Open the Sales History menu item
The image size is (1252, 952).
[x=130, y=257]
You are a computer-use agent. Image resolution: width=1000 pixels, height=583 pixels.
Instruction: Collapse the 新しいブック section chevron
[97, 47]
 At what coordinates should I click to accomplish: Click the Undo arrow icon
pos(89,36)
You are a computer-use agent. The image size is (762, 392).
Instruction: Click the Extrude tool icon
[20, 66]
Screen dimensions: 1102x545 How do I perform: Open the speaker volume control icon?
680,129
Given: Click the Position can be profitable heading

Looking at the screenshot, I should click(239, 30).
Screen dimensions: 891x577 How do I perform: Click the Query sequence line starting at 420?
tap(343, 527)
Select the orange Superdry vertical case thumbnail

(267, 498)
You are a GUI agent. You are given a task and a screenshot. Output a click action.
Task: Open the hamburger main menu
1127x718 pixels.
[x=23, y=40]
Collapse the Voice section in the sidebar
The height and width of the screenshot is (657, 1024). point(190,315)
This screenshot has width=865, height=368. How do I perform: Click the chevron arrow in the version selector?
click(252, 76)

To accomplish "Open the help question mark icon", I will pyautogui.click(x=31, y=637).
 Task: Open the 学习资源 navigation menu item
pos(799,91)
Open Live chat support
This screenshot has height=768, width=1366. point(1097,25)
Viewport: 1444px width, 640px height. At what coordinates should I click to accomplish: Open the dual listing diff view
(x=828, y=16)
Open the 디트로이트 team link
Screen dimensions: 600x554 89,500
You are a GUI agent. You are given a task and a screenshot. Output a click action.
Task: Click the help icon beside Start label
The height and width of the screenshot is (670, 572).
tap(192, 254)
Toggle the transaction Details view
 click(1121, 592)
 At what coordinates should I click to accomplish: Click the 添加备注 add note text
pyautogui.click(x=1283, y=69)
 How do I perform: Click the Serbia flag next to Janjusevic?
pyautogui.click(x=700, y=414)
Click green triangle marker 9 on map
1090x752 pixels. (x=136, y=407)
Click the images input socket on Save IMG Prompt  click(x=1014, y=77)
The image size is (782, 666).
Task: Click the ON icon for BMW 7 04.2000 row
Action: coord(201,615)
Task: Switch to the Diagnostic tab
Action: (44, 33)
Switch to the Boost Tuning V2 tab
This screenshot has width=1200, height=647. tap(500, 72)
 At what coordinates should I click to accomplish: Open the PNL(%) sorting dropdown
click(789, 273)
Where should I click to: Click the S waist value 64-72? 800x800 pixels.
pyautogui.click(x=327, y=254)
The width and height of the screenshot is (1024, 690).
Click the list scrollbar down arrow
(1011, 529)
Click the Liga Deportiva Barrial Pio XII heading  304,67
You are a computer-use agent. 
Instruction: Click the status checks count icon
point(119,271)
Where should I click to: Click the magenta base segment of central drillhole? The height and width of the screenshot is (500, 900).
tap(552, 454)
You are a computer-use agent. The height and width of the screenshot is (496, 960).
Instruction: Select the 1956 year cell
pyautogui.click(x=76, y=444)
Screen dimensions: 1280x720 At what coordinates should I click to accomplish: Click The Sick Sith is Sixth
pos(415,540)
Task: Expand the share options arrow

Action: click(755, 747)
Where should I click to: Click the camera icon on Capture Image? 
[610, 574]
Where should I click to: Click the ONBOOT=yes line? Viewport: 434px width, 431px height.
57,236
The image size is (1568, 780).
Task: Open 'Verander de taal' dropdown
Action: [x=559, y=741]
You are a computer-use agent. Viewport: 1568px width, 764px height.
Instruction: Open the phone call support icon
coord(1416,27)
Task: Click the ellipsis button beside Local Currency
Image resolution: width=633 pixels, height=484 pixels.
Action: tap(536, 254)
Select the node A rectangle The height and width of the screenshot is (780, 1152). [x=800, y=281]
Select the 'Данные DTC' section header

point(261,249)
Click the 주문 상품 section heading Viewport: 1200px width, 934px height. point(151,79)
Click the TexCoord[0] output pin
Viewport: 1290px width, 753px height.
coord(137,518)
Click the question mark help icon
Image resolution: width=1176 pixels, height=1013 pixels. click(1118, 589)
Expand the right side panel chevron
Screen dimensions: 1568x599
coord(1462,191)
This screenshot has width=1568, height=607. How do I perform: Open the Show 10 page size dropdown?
☆ ☆ ☆ ☆ ☆
The task –
Give back every entry, unchanged in any way.

Your solution –
Open the Sales History menu item
The image size is (1252, 952).
[x=130, y=257]
You are a computer-use agent. Image resolution: width=1000 pixels, height=583 pixels.
Instruction: Collapse the 新しいブック section chevron
[97, 47]
 At what coordinates should I click to accomplish: Click the Undo arrow icon
pos(89,36)
You are a computer-use agent. The image size is (762, 392).
Instruction: Click the Extrude tool icon
[20, 66]
Screen dimensions: 1102x545 How do I perform: Open the speaker volume control icon?
680,129
Given: Click the Position can be profitable heading

Looking at the screenshot, I should click(239, 30).
Screen dimensions: 891x577 How do I perform: Click the Query sequence line starting at 420?
tap(343, 527)
Select the orange Superdry vertical case thumbnail

(267, 498)
You are a GUI agent. You are given a task and a screenshot. Output a click action.
Task: Open the hamburger main menu
1127x718 pixels.
[x=23, y=40]
Collapse the Voice section in the sidebar
The height and width of the screenshot is (657, 1024). point(190,315)
This screenshot has width=865, height=368. How do I perform: Click the chevron arrow in the version selector?
click(252, 76)

To accomplish "Open the help question mark icon", I will pyautogui.click(x=31, y=637).
 Task: Open the 学习资源 navigation menu item
pos(799,91)
Open Live chat support
This screenshot has height=768, width=1366. point(1097,25)
Viewport: 1444px width, 640px height. At what coordinates should I click to accomplish: Open the dual listing diff view
(x=828, y=16)
Open the 디트로이트 team link
Screen dimensions: 600x554 89,500
You are a GUI agent. You are given a task and a screenshot. Output a click action.
Task: Click the help icon beside Start label
The height and width of the screenshot is (670, 572).
tap(192, 254)
Toggle the transaction Details view
 click(1121, 592)
 At what coordinates should I click to accomplish: Click the 添加备注 add note text
pyautogui.click(x=1283, y=69)
 How do I perform: Click the Serbia flag next to Janjusevic?
pyautogui.click(x=700, y=414)
Click green triangle marker 9 on map
1090x752 pixels. (x=136, y=407)
Click the images input socket on Save IMG Prompt  click(x=1014, y=77)
The image size is (782, 666).
Task: Click the ON icon for BMW 7 04.2000 row
Action: coord(201,615)
Task: Switch to the Diagnostic tab
Action: (44, 33)
Switch to the Boost Tuning V2 tab
This screenshot has width=1200, height=647. tap(500, 72)
 At what coordinates should I click to accomplish: Open the PNL(%) sorting dropdown
click(789, 273)
Where should I click to: Click the S waist value 64-72? 800x800 pixels.
pyautogui.click(x=327, y=254)
The width and height of the screenshot is (1024, 690).
Click the list scrollbar down arrow
(1011, 529)
Click the Liga Deportiva Barrial Pio XII heading  304,67
You are a computer-use agent. 
Instruction: Click the status checks count icon
point(119,271)
Where should I click to: Click the magenta base segment of central drillhole? The height and width of the screenshot is (500, 900).
tap(552, 454)
You are a computer-use agent. The height and width of the screenshot is (496, 960).
Instruction: Select the 1956 year cell
pyautogui.click(x=76, y=444)
Screen dimensions: 1280x720 At what coordinates should I click to accomplish: Click The Sick Sith is Sixth
pos(415,540)
Task: Expand the share options arrow

Action: click(755, 747)
Where should I click to: Click the camera icon on Capture Image? 
[610, 574]
Where should I click to: Click the ONBOOT=yes line? Viewport: 434px width, 431px height.
57,236
The image size is (1568, 780).
Task: Open 'Verander de taal' dropdown
Action: [x=559, y=741]
You are a computer-use agent. Viewport: 1568px width, 764px height.
Instruction: Open the phone call support icon
coord(1416,27)
Task: Click the ellipsis button beside Local Currency
Image resolution: width=633 pixels, height=484 pixels.
Action: tap(536, 254)
Select the node A rectangle The height and width of the screenshot is (780, 1152). [x=800, y=281]
Select the 'Данные DTC' section header

point(261,249)
Click the 주문 상품 section heading Viewport: 1200px width, 934px height. point(151,79)
Click the TexCoord[0] output pin
Viewport: 1290px width, 753px height.
coord(137,518)
Click the question mark help icon
Image resolution: width=1176 pixels, height=1013 pixels. click(1118, 589)
Expand the right side panel chevron
Screen dimensions: 1568x599
coord(1462,191)
This screenshot has width=1568, height=607. How do I perform: Open the Show 10 page size dropdown?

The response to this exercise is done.